I have the following tables: users
, tags
, tags_data
.
tags_data
contains tag_id
and user_id
columns to link the users
with tags
in a 1 user to many tags relationship.
What is the best way of listing all users that have either tag_id
1001 AND 1003, OR tag_id
1004?
EDIT: By this I mean there could be other related tags as well, or not, just so long as there is definitely either 1004 OR (1001 AND 1003).
At the moment I've got two methods of doing this, both using a UNION
in a derived table, either in the FROM
clause or in an INNER JOIN
clause...
SELECT subsel.user_id, users.name
FROM ( SELECT user_id
FROM tags_data
WHERE tag_id IN (1001, 1003)
GROUP BY user_id
HAVING COUNT(tag_id)=2
UNION
SELECT user_id
FROM tags_data
WHERE tag_id=1004
) AS subsel
LEFT JOIN users ON subsel.user_id=users.user_id
Or
SELECT users.user_id, users.name
FROM users
INNER JOIN ( SELECT user_id
FROM tags_data
WHERE tag_id IN (1001, 1003)
GROUP BY user_id
HAVING COUNT(tag_id)=2
UNION
SELECT user_id
FROM tags_data
WHERE tag_id=1004
) AS subsel ON users.user_id=subsel.user_id
There are other tables which I'll be LEFT JOIN
ing on to this. 50k+ rows in the users
table and 150k+ rows in the tags_data
table.
This is a batch job to export data to another system so not a real-time query run by an end user, so performance isn't massively critical.

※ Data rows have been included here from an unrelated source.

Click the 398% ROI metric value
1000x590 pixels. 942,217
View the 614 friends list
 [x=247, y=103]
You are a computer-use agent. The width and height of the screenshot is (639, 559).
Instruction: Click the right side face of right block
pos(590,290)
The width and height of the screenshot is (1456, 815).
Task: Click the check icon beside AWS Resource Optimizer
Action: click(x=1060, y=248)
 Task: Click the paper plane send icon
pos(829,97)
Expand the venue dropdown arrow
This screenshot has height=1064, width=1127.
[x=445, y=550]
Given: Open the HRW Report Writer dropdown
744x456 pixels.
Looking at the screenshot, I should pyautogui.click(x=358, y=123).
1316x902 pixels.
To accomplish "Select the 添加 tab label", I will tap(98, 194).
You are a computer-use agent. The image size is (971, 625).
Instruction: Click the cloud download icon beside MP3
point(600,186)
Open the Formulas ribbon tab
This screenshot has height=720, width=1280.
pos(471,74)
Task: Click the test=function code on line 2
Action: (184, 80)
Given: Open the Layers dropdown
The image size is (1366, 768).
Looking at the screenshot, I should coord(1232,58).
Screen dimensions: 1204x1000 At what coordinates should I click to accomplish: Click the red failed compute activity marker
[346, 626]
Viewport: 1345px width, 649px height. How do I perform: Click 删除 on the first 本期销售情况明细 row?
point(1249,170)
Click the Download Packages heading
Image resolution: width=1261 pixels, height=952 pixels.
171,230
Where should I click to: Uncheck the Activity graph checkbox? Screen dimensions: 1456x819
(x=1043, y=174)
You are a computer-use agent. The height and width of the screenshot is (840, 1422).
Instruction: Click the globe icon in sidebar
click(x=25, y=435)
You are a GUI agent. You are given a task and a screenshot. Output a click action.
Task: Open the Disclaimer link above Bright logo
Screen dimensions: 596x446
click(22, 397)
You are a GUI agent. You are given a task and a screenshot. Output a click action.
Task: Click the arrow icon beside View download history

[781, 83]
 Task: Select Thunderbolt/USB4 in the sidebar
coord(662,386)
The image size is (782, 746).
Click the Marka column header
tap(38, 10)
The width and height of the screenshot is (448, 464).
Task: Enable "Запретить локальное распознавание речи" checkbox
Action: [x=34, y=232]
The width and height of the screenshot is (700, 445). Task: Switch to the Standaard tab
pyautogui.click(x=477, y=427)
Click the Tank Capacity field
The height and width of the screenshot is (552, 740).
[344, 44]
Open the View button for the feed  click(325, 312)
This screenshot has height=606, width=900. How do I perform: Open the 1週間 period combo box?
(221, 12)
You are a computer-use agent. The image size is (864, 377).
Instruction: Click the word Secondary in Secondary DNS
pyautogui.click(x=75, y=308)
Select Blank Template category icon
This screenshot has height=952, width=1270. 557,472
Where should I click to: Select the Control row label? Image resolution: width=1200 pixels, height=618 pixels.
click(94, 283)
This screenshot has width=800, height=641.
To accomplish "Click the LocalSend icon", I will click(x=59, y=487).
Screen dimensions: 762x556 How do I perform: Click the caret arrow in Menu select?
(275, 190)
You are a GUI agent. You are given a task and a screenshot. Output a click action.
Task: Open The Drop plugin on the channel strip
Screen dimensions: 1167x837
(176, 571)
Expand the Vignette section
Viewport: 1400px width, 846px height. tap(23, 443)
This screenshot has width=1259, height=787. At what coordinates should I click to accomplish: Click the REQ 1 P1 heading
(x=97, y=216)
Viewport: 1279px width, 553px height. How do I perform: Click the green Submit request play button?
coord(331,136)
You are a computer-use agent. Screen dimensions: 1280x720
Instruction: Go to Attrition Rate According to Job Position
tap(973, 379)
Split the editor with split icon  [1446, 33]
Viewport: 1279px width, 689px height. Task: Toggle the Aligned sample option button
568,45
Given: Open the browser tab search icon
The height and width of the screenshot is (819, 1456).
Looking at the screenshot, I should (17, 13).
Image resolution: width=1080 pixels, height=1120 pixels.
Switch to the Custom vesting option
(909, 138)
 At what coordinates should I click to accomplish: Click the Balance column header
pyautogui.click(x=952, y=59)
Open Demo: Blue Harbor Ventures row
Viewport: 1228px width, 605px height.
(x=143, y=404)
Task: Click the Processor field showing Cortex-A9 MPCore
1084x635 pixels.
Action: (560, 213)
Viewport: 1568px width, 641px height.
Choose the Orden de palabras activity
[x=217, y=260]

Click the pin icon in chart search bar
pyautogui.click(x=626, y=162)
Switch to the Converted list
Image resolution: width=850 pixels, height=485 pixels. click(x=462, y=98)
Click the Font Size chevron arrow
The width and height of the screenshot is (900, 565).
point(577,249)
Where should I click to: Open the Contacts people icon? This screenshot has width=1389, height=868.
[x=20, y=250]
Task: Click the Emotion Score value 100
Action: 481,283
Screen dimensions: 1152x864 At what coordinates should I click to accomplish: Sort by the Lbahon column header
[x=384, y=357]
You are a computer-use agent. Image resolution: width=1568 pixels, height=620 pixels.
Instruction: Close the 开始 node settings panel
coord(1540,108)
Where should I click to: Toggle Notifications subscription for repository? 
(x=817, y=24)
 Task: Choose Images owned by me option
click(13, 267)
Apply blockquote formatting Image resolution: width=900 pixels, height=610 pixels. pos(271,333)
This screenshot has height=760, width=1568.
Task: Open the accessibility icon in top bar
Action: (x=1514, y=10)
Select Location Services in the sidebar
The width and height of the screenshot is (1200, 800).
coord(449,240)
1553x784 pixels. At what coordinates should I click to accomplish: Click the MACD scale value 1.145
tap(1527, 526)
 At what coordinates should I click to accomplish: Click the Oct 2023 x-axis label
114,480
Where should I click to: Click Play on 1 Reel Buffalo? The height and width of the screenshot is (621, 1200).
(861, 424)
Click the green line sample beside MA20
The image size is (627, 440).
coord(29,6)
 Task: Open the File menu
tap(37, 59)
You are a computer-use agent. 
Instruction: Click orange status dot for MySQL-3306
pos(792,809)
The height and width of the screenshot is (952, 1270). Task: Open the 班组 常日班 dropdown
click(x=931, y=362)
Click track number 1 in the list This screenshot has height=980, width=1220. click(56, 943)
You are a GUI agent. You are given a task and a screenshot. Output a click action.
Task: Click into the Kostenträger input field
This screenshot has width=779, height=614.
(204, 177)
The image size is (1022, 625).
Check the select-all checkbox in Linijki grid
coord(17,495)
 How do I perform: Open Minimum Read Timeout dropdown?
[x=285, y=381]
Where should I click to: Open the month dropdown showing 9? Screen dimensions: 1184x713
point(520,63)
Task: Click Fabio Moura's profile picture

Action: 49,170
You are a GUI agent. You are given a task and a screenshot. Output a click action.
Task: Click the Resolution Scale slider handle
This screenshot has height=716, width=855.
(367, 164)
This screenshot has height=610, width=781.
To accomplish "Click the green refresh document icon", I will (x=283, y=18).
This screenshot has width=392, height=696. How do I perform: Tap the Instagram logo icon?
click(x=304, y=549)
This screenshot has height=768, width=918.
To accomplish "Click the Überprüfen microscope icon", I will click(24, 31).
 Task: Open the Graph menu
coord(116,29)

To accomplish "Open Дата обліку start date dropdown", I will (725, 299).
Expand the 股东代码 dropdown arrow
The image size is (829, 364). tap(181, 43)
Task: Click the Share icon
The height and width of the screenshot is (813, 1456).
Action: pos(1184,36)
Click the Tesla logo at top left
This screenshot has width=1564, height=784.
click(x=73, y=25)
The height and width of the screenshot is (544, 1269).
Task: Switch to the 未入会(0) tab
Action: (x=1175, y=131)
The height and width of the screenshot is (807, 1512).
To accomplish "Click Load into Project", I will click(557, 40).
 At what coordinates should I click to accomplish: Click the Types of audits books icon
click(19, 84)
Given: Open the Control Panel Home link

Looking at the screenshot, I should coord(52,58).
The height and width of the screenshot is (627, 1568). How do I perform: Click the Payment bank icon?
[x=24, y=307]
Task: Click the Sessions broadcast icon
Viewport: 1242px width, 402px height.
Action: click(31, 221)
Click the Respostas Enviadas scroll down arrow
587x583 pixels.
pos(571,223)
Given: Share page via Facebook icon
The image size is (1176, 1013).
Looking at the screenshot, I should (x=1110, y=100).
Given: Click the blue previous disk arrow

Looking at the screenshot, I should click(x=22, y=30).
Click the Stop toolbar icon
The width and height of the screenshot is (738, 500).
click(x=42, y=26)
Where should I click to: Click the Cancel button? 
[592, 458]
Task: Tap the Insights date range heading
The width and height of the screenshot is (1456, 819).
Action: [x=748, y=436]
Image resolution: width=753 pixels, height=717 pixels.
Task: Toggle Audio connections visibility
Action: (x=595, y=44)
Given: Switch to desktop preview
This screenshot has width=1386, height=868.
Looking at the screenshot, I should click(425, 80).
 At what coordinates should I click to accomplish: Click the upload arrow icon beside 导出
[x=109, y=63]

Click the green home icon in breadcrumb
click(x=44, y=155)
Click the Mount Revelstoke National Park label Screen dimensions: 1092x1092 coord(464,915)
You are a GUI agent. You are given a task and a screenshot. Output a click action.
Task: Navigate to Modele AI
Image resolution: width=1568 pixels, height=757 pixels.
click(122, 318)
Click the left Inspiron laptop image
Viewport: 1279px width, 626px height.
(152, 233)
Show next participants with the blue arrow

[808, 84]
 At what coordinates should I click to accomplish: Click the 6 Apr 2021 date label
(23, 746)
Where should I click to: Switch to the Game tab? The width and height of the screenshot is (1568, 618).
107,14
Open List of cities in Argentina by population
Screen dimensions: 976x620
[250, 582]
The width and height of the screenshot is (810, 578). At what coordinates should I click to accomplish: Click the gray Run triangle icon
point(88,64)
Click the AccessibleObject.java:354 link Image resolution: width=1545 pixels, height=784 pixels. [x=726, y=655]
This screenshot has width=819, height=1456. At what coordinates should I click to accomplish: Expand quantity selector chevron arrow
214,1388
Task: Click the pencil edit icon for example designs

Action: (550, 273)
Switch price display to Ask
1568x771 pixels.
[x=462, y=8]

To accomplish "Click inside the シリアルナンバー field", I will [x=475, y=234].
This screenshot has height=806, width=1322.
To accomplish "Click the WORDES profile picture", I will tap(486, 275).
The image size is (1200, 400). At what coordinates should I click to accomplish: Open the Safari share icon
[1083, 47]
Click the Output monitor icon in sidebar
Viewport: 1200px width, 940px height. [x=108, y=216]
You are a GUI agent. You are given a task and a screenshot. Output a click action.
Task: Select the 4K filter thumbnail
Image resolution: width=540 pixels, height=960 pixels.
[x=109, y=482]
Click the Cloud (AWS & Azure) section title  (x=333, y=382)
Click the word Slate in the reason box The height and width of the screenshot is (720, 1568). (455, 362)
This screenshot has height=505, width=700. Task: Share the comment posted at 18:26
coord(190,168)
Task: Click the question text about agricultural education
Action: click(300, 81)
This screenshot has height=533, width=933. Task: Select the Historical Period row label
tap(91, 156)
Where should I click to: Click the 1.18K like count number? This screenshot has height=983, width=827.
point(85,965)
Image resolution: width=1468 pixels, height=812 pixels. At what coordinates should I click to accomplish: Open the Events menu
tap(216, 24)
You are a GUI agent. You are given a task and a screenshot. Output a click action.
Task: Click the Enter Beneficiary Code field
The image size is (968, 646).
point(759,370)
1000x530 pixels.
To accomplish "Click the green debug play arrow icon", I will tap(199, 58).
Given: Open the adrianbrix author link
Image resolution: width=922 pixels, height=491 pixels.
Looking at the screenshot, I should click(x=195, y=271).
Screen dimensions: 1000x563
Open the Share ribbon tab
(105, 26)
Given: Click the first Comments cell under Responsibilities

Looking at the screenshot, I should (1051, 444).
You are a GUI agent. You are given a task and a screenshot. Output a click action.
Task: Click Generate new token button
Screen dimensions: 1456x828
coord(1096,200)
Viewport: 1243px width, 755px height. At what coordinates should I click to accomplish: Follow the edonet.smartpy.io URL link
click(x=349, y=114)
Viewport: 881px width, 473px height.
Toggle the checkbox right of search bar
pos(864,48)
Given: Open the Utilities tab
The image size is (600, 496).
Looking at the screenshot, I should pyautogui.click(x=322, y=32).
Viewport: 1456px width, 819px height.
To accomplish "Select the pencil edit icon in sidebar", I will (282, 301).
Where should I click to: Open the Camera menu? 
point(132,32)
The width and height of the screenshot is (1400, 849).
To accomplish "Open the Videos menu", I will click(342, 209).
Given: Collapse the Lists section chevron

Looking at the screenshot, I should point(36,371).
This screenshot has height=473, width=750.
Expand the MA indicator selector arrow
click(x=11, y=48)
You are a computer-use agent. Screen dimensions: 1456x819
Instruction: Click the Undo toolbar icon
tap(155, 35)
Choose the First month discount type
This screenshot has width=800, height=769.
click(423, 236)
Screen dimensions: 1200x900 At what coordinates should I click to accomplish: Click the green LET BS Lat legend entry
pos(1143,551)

However I'd like to try and get the best result I can. The query for the derived table should actually be pretty fast and it makes sense to narrow the scope of the result set down before I then add further joins, functions and calculated fields to the results returned to the client. I will be running these on a larger dataset later to see if there is any performance difference but running EXPLAIN
shows an almost identical execution plan.
Generally I try and avoid UNIONs
unless absolutely necessary. But I think in this case I almost have to have a UNION
somewhere by definition, because of the two effectively unrelated criteria.
Is there another method that I could be using here?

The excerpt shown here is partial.